**Task to carry out:** In the data, find each line where the word "blue" appears and list that line.

**Data shown:**

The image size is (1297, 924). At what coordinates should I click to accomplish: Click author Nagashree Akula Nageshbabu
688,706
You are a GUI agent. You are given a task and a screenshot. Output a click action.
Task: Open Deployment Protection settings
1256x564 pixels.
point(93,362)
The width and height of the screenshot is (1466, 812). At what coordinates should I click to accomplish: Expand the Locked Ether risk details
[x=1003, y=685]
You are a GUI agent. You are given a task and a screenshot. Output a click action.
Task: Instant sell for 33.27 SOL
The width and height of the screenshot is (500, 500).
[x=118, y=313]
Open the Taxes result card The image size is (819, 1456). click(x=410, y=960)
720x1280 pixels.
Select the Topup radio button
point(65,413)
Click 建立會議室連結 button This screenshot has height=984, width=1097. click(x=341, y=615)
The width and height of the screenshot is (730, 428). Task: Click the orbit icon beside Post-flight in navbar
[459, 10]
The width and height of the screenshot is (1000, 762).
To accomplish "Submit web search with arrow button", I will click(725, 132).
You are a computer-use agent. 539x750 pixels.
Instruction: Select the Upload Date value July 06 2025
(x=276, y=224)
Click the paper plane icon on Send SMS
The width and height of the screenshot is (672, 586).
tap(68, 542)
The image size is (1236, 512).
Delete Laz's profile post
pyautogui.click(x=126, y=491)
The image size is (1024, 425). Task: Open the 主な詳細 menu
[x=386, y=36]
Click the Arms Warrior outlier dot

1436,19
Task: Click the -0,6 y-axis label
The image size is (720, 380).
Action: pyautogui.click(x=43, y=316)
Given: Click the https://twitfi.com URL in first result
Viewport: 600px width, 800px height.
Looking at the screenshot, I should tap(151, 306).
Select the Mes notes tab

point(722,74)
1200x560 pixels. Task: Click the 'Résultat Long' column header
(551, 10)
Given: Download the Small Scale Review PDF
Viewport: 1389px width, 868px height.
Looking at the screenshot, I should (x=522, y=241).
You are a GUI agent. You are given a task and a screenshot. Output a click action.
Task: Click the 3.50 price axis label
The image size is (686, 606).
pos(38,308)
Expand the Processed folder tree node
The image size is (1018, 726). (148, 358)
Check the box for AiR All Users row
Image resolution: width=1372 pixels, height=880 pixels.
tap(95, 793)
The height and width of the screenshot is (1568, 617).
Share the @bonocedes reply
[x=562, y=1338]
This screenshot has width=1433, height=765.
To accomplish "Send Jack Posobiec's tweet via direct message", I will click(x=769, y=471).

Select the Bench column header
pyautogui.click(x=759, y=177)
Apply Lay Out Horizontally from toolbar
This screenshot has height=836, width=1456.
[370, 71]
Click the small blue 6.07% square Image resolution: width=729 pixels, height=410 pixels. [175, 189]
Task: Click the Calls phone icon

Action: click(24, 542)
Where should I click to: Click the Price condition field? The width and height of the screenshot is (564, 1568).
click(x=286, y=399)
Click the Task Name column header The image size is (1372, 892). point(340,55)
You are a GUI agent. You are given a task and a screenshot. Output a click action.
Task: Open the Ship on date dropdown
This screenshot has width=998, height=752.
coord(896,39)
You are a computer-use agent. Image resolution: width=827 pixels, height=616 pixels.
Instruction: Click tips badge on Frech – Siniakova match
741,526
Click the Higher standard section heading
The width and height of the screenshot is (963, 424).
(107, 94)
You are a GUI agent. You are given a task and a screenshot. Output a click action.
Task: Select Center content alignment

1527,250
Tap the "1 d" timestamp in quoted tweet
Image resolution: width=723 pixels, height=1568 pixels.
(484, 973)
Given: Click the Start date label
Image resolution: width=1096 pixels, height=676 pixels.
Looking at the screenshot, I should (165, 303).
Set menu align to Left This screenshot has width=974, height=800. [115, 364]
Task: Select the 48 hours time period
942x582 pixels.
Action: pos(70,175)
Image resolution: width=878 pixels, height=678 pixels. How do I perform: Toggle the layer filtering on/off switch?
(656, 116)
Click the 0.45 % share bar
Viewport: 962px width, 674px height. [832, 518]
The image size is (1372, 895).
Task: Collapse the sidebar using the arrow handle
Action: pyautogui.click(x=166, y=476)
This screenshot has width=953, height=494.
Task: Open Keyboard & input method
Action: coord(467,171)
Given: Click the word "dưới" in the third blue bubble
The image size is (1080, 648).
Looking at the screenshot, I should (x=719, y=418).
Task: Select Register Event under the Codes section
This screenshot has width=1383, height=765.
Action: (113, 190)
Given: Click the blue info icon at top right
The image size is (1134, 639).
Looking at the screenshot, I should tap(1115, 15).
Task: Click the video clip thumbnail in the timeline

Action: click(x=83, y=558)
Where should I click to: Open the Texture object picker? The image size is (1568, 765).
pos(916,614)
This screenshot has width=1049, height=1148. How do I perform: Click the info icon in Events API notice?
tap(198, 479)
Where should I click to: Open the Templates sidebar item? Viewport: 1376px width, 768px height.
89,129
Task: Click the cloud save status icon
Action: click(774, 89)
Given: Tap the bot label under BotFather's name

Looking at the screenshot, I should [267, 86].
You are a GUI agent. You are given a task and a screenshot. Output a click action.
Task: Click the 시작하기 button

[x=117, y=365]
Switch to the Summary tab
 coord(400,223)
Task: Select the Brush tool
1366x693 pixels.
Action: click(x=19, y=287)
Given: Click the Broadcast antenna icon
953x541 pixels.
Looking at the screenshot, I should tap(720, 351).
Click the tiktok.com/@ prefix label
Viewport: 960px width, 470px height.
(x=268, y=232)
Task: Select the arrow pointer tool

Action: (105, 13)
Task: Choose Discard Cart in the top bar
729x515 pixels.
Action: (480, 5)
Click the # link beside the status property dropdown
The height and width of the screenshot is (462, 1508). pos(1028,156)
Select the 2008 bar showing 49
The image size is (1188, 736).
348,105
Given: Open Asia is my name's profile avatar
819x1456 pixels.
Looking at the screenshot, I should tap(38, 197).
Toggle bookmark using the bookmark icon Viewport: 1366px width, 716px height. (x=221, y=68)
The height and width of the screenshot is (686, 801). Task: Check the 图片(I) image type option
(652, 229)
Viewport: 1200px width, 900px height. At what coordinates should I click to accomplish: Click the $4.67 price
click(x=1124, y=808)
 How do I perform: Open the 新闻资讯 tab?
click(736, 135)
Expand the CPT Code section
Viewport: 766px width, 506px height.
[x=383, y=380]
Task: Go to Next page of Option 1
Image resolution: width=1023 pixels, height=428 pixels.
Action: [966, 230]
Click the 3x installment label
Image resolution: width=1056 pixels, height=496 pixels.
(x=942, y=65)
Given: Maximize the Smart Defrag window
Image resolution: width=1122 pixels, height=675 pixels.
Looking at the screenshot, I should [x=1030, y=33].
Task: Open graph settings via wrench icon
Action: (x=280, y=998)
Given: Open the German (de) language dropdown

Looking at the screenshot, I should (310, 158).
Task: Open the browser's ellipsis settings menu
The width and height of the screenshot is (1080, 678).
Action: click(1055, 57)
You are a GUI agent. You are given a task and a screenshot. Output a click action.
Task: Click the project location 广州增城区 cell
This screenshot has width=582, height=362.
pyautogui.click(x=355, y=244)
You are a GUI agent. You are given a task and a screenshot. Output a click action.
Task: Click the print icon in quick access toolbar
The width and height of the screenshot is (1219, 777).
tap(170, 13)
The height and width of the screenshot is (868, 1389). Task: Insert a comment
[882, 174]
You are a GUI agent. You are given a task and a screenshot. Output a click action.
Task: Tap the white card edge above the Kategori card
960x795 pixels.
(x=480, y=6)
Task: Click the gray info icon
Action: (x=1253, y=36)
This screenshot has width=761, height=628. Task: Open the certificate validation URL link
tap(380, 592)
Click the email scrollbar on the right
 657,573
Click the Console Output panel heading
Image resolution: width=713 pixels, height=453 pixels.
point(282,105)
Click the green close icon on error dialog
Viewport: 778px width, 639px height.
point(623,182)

**Result of this task:**
Click the small blue 6.07% square Image resolution: width=729 pixels, height=410 pixels. [175, 189]
Given: Click the word "dưới" in the third blue bubble
Given: Click the blue info icon at top right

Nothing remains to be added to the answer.